Los romeros esperan la caldereta de oveja cocinada en el entorno del Lago de la Cueva.
Los romeros esperan la caldereta de oveja cocinada en el entorno del Lago de la Cueva. / B. G. H.

El profesor José Alba destaca en su pregón que «los rebaños, además de ser fuente de ingresos, desempeñaron un papel vital en la biodiversidad»

BELÉN G. HIDALGO SOMIEDO.

Durante siglos, las ovejas han recorrido las montañas del Parque Natural de Somiedo. Formaban parte del ecosistema y constituían una fuente de riqueza para el entorno. Aquella estampa parece condenada a formar parte del recuerdo de aquellos pastores que dieron vida a la trashumancia, momento del año en que, con el otoño llamando a la puerta, bajaban sus rebaños de las zonas más altas de los montes somedanos para pasar el invierno en la comarca.

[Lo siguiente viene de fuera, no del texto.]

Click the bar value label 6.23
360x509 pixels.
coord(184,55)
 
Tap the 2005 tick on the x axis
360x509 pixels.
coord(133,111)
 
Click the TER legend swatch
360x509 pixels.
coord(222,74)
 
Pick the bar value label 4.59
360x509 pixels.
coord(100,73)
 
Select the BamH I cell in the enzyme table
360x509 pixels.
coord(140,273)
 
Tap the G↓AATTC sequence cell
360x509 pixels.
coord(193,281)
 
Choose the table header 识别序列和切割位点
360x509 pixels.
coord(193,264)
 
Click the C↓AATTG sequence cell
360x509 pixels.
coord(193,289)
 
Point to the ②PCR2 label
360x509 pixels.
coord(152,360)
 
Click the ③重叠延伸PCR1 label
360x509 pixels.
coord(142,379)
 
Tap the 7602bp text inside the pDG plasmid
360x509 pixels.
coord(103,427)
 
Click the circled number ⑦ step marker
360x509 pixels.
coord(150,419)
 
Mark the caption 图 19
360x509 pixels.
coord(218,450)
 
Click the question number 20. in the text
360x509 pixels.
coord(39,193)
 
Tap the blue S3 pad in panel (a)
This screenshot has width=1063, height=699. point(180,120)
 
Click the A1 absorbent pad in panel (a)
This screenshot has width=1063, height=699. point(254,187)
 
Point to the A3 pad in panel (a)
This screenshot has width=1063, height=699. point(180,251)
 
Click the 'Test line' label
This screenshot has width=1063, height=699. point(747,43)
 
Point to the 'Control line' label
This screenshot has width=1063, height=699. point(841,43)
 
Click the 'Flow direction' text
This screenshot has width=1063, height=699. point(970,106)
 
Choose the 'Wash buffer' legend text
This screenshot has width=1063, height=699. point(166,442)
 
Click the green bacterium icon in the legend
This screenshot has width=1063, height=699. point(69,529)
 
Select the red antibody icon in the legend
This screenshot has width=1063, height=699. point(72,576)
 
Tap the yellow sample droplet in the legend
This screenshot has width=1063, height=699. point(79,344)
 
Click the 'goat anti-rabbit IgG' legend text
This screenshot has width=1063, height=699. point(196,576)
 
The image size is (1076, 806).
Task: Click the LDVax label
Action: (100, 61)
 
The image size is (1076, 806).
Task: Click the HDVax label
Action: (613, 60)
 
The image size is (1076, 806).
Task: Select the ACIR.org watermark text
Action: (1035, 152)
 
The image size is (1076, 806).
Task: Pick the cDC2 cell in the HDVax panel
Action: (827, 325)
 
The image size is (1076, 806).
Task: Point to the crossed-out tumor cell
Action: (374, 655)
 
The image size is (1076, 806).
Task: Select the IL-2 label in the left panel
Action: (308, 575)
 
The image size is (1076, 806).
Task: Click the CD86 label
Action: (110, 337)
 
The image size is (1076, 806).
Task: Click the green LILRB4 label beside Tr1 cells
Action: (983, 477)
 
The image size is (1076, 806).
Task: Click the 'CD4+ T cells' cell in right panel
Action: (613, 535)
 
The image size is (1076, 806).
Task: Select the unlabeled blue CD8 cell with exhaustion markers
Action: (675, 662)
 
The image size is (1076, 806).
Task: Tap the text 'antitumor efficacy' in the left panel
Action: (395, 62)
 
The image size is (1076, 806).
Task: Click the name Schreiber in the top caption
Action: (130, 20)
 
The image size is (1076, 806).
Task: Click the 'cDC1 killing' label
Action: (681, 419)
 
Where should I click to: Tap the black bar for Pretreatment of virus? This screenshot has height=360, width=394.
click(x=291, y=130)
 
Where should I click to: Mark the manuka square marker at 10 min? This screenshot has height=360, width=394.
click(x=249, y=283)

La Asociación de Hostelería y Servicios Turísticos de Somiedo en colaboración con el Ayuntamiento y el Parque Natural de Somiedo han organizado la novena edición de la romería de la Trashumancia. Un centenar de personas acudía al entorno del Lago de la Cueva para reivindicar esta práctica. José Alba Alonso, profesor de Economía Aplicada en la Universidad de Oviedo, ejercía de pregonero. «Tengo raíces somedanas: mi madre es de Saliencia y mi padre, de Valle de Lago. Es para mí un honor ser el pregonero de esta romería que te obliga a hacer un puente entre el pasado y el futuro», explicaba. En su discurso, el profesor universitario reivindicó la labor de los pastores y sus rebaños en la comarca. «Aportaban mucho. No solo fueron una importante fuente de ingresos para los pueblos, desempeñaron un papel fundamental en la biodiversidad», argumentó el pregonero. Las ovejas fueron las encargadas de mantener limpios los montes con el ramoneo (su forma de pastar), abonaban y por donde pisaban el agua filtraba mejor, todo ello sin olvidar la cantidad de semillas que trajeron en sus lanas y se quedaron por estas tierras.

En esta edición, el título de Pastor Mayor recayó en la Sociedad Micológica de Somiedo. «Es un reconocimiento a 25 años investigando las setas por los rincones de Somiedo», explicaba Pedro Zapico, presidente de la Sociedad. «Somiedo posee una gran biodiversidad. A lo largo del año recorremos la zona con frecuencia para inventariar los hongos», explica. Así, en el Catálogo de Setas de Asturias de 2017 se identificaron 4.000 especies, «la mitad se pueden encontrar aquí», concluyó.

Las ovejas fueron las grandes ausentes. Su vacío no ha pasado inadvertido. «Esto se está perdiendo», lamentó José Arias, vecino de Las Veigas que vendió las cabras hace tres años. Juan Alonso esperaba la caldereta para lidiar con las temperaturas. «Vivo por la zona y vengo siempre por el ambiente festivo de la romería», añadía.

Toda una vida lleva Toño Manteca haciendo calderetas de oveja. En esta ocasión guisó 150 kilos de carne. «Llevo cuatro horas cocinando. Cocinar con esta temperatura es lo ideal», afirmaba el cocinero mientras apuraba la caldereta. Mientras tanto, las meriendas comenzaron a desplegarse por los alrededores. No faltaron otros platos propios de la dieta de los pastores como, por ejemplo, la chanfaina, las morcillas de oveja o las migas.